* DATA RECORDS *
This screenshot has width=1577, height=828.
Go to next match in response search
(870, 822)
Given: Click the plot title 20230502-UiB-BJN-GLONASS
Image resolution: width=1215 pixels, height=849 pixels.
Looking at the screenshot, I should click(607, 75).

* WHAT THE EXERCISE ASKS *
A faithful copy of the lines from the line containing "Go to next match in response search" to the end of the data should be set down, both ends included, and nothing more.

* OUTPUT OF THE TASK *
Go to next match in response search
(870, 822)
Given: Click the plot title 20230502-UiB-BJN-GLONASS
Image resolution: width=1215 pixels, height=849 pixels.
Looking at the screenshot, I should click(607, 75).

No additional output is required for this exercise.